(STATED TASK A):
From the passage on urban land in Malawi, reproduce word for word the span from "This will entail" up to and including "support urban agriculture.".
(STATED TASK B):
In the passage on urban land in Malawi, to whom does it say the Government of Malawi should transfer all land within the cities?
(STATED TASK C):
Pick up the passage on urban land in Malawi after its final sentence and extend it.

Land in urban Malawi is controlled by several players including Malawi Housing Corporation, and Ministry of Lands. This has resulted in city assemblies failing to control illegal land acquisition and mushrooming of slums despite being the main stakeholder in waste management and natural resource management. There is no integration of programmes among these key players and policies have failed to bring such issues on a single platform. In this case, the Government of Malawi should transfer all land within the cities to City Assemblies to ease land management and thereby ensure effective land delivery and development control.
This will make it easy to implement upgrading programmes, recognise the potential of urban agriculture. Chiefs in peri-urban areas should not have powers to locate land because this outcome has allowed the rich to get large chunks of land in both urban and peri-urban areas. The possible policy goal would be:
To develop integrated land information and mapping systems and create a new inventory of all publicly held land while enforcing provisions that prohibit chiefs from land management in urban settlements. The government could explore communal land title ownership to reduce the temptation of individual owners selling off plots to high-income people.
This will entail instituting a land right regularisation exercise to be implemented by consolidating existing land parcels, issuing of titles, resettling excess informal settlers engaged in urban agriculture to newly created plots within the areas or to other serviced areas chosen or acceptable to informal dwellers.
Conclusion
This work has been of significant in answering three main policy objectives that address poverty and environment in relation to agriculture which are (1) to improve the well being of the urban poor by improving the quality, quantity, productivity and value of the natural resources essential to their livelihoods; (2) to improve the environmental externalities associated with resource use and management by the poor and (3) to initiate a working policy framework for development partners willing to support urban agriculture.

(ENTRIES PROVIDED):

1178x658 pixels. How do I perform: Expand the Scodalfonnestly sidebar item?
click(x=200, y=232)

--

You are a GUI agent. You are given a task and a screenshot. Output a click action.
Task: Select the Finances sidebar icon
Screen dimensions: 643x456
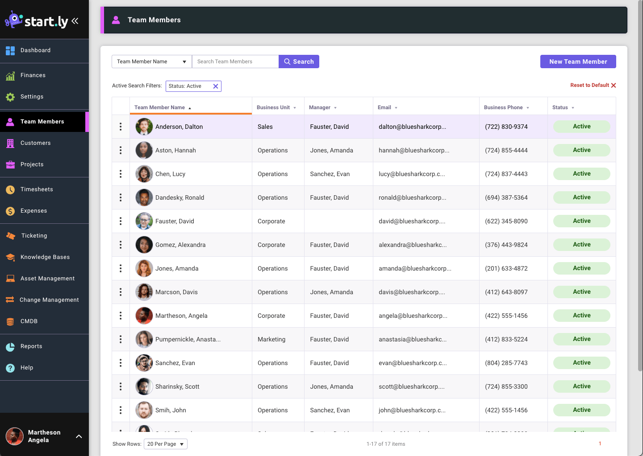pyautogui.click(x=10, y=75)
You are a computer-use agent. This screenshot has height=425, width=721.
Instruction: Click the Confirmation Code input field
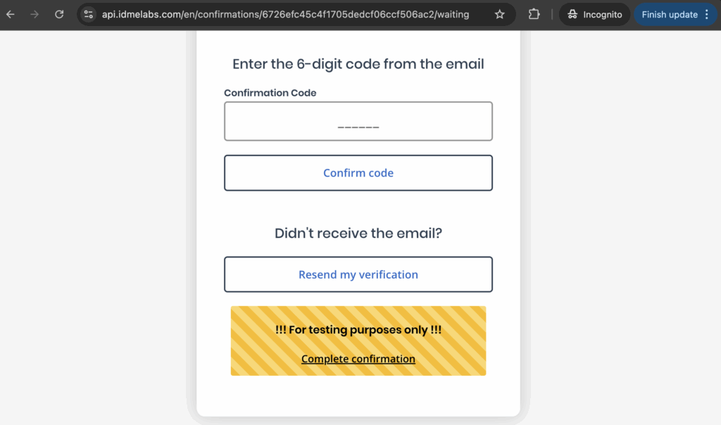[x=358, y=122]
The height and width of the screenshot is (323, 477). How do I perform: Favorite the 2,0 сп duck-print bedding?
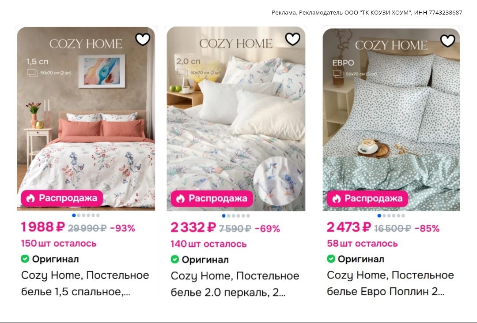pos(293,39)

* * *

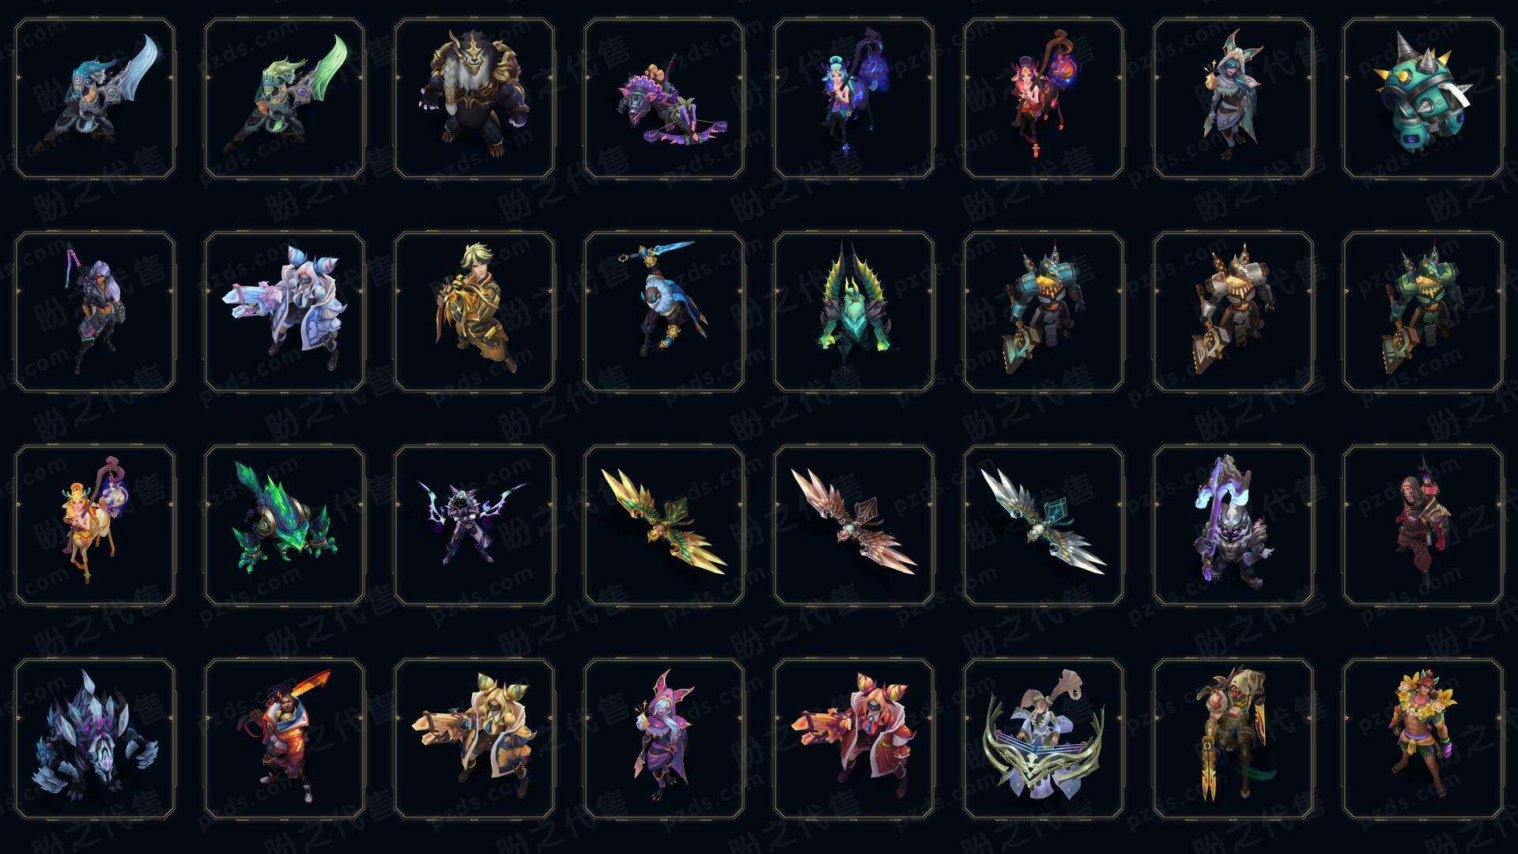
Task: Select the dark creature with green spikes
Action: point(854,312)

(TASK ANSWER A):
This will entail instituting a land right regularisation exercise to be implemented by consolidating existing land parcels, issuing of titles, resettling excess informal settlers engaged in urban agriculture to newly created plots within the areas or to other serviced areas chosen or acceptable to informal dwellers.
Conclusion
This work has been of significant in answering three main policy objectives that address poverty and environment in relation to agriculture which are (1) to improve the well being of the urban poor by improving the quality, quantity, productivity and value of the natural resources essential to their livelihoods; (2) to improve the environmental externalities associated with resource use and management by the poor and (3) to initiate a working policy framework for development partners willing to support urban agriculture.

(TASK ANSWER B):
To the City Assemblies.

(TASK ANSWER C):
This has been achieved by the integrated analysis of studies across different disciplinary perspectives and scales of analysis as facilitated by the ‘Venn-Prism’ Framework used to guide the research undertaken. For example, by assessing the potential for UA to help with waste management, millions of dollars could be saved and used for other development programs such as health, infrastructure and education. This research also investigated the conditions under which urban agriculture is a viable poverty reduction strategy that also benefits the environment. The involvement of the local farmer and the interaction with all relevant stakeholders displays that the research framework applied here is a potential tool in both human and institutional capacity building for development research and project initiatives more widely.
The work has also shown that integrating agriculture into the urban economy can bring ecological, social and economic benefits in developing countries. For example, the sustainable livelihood analysis, has allowed understanding the potential, limits and constraints in which urban agriculture is being practiced by different social groups. The institutional analysis has given insight to some of the barriers limiting support to urban agriculture; while participatory nutrient budget analysis has proved that urban agriculture has the potential to reduce waste management problems, improve soil fertility and food security.
Together these approaches offer significantly greater value than if each is simply conducted in isolation as has typically been the case in many past interventions and assessments of urban agriculture schemes. By identifying actors, policy issues, the level of community participation, local knowledge and nutrient-budget influxes, it has been possible to assess the food production potential of urban areas and many of the environmental problems associated with waste management. Of importance here was the integration of these findings using a conceptual framework (Venn-Prism) that brings urban agriculture at the centre of social, economic, ecological and institutional failures.
It has also helped to gather information on processes of social change in urban low-income locations that can help anticipate future trends. Analysis of the relative access to the various livelihood assets was scarce; this research has generated data and information on this gap. By utilising a new, innovative and integrated conceptual framework, the work has offered the potential to combine sustainable livelihoods and a nutrient budget analysis to assess the sustainability of UA as a poverty reduction strategy in urban areas.
These research objectives have led to a series of policy recommendations so that UA in Malawi (and beyond) can reach its full economic and environmental benefits. It has managed to guide policy makers in poverty focused urban environmental management and food security issues, especially considering that there was little available information that looks specifically at poverty issues in Malawi’s urban centres. It is expected that this will enlighten government officials in developing countries on the constraints on the people who cannot take advantage of the opportunity presented by urban markets including the land resource poor; those who have insufficient capital to purchase land and/or intensify production; and those who are excluded from credit and extension services.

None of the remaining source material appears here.